En presque intimité avec Brigitte Fontaine.

Il pleuvait un peu sur Paris. Le bruissement des pas et ce mélange d’âges au seuil de la librairie était là pour me surprendre. Tels des pèlerins attendant de voir la Vierge, chacun allait à pas lent dans un quasi silence religieux.  Tels des “ravis” de la crèche, chacun ressortait sourire aux lèvres et cherchait le regard connivent  de l’autre comme si le regard disait “Toi aussi“. Qu’ils aient 20, 40 ou 60 ans et plus,  tout un chacun n’était là que pour Elle ! J’ai bien tenté une pole dance, mais hélas, je n’ai pas réussi ni à distraire ou à séduire le coeur de potentiels amants, hommes ou femmes, qui étaient là. J’aurais bien aussi tenté de sortir un “bonsoir, je ne suis pas folle vous savez” mais ils auraient très vite remarqué que je n’étais pas Florence Foresti.

Par contre, je remercie les personnes de la librairie Les mots à la bouche. J’ai pu profiter au mieux telle une petite souris durant un long temps des questions qui étaient posée par son public à cette icône du monde culturel qu’est Brigitte Fontaine.

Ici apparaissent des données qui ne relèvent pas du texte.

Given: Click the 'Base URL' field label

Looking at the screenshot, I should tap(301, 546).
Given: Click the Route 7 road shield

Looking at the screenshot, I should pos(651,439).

Attentive à sa façon, elle répondait de façon presque secrète aux “merci“, aux “vous savez je vous aime depuis toujours“, à des “j’ai écrit cela pour vous“, ou encore à “puis je vous laisser une maquette“… Mon Pieu ! Qu’il doit être chiant d’être une célébrité qui véhicule après presque soixante ans de carrière autant d’engouement et de devoir encore être attentif à un public.

Ce petit bout de femme donnait sans se ménager tout ce qu’il restait durant ce temps tout ce qu’il restait  en elle d’humanité, ce qu’il restait d’elle aussi plus simplement.

C’était un joli moment hors du temps.

Quand au roman, j’avoue que je préfère “piquer” les mots à la critique de Télérama :

Elle vole haut, Brigitte Fontaine. Mais elle ne plane pas. Des altitudes où la mène sa sagacité, elle voit même très bien de quoi nous sommes faits. Nos envies, nos rêves, nos prouesses, nos bassesses. Le dernier arrivé de sa très riche production livresque se nourrit de cela : de nos stratégies de survie, grandioses ou minables. Rien ne sert d’essayer de résumer L’Onyx rose : c’est un conte irréel, une chimère foisonnante, un fantasme de mots flamboyants dans lequel se dessine une mythologie nouvelle“.